WORK TASK: Give back all of the data exactly as it stands, with the pictures removed.

EXTRACTED DATA Start Marker

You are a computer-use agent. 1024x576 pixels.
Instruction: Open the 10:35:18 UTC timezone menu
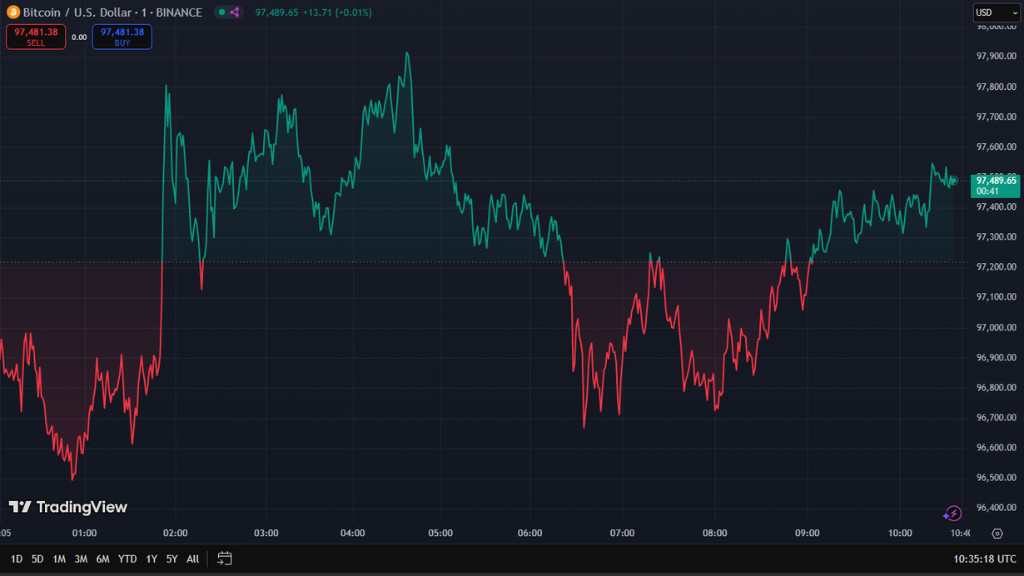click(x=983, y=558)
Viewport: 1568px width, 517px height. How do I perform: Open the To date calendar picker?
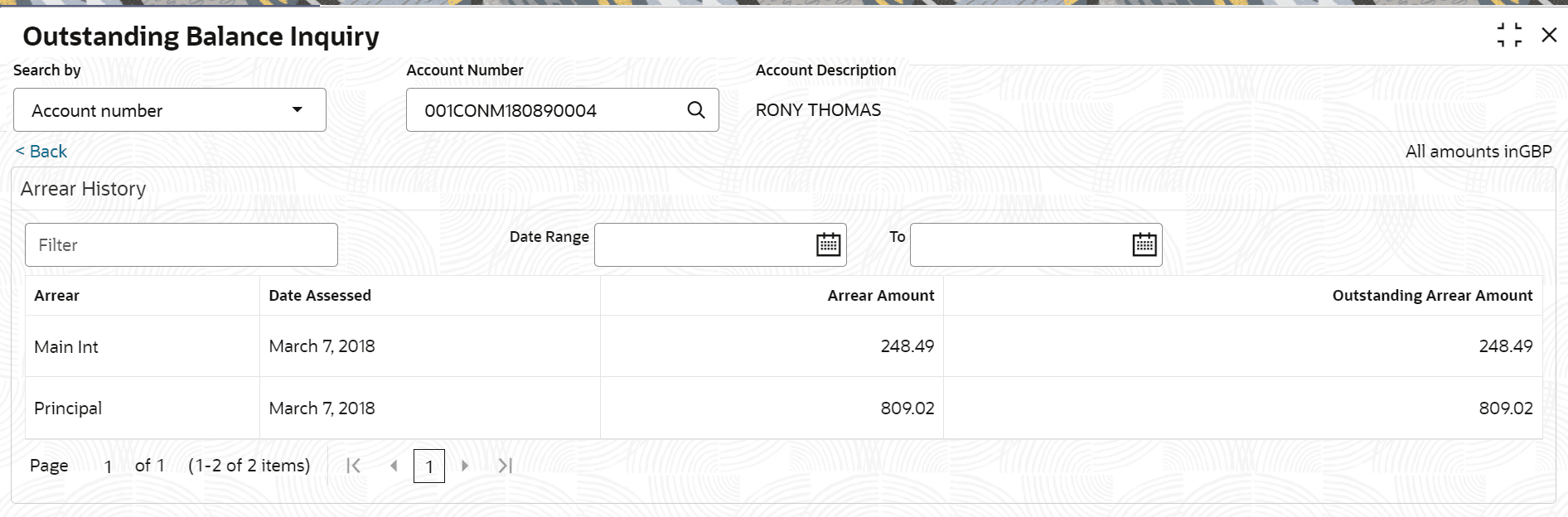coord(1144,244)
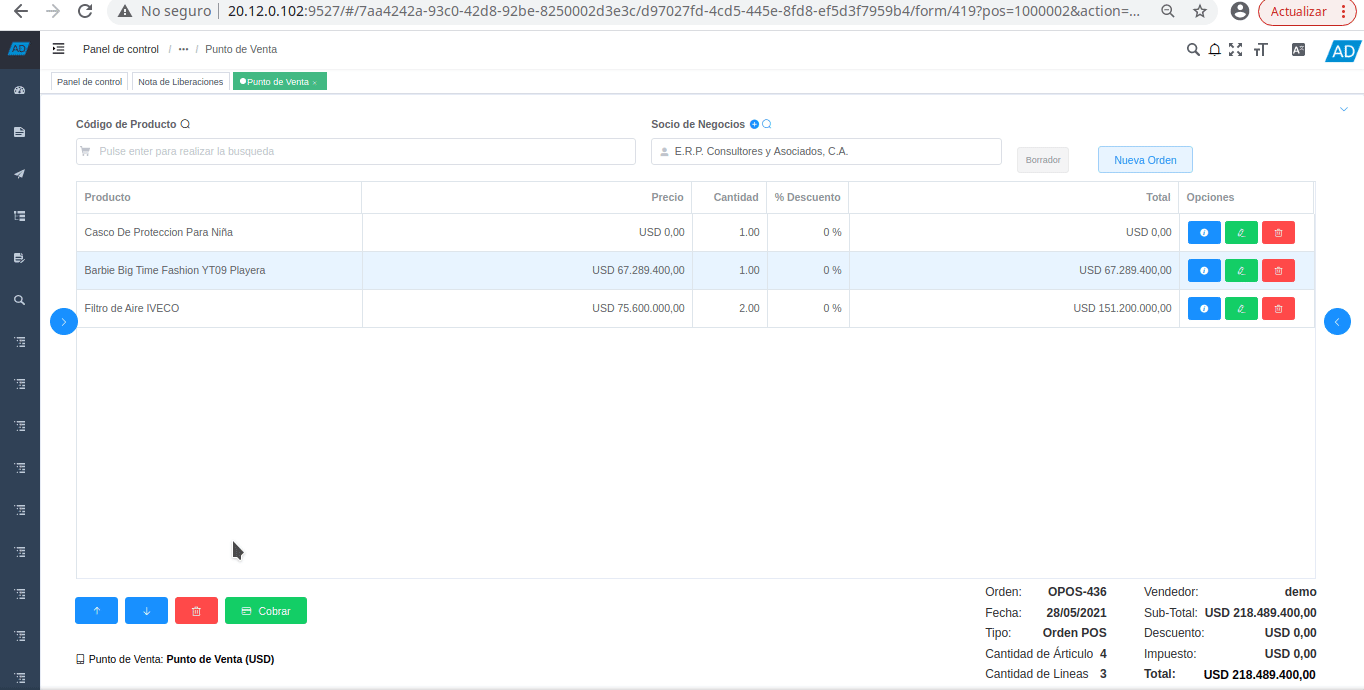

EXTRACTED DATA End Marker

ANSWER FOR THIS EXERCISE:
You are a computer-use agent. 1024x576 pixels.
Instruction: Open the 10:35:18 UTC timezone menu
click(x=983, y=558)
Viewport: 1568px width, 517px height. How do I perform: Open the To date calendar picker?
coord(1144,244)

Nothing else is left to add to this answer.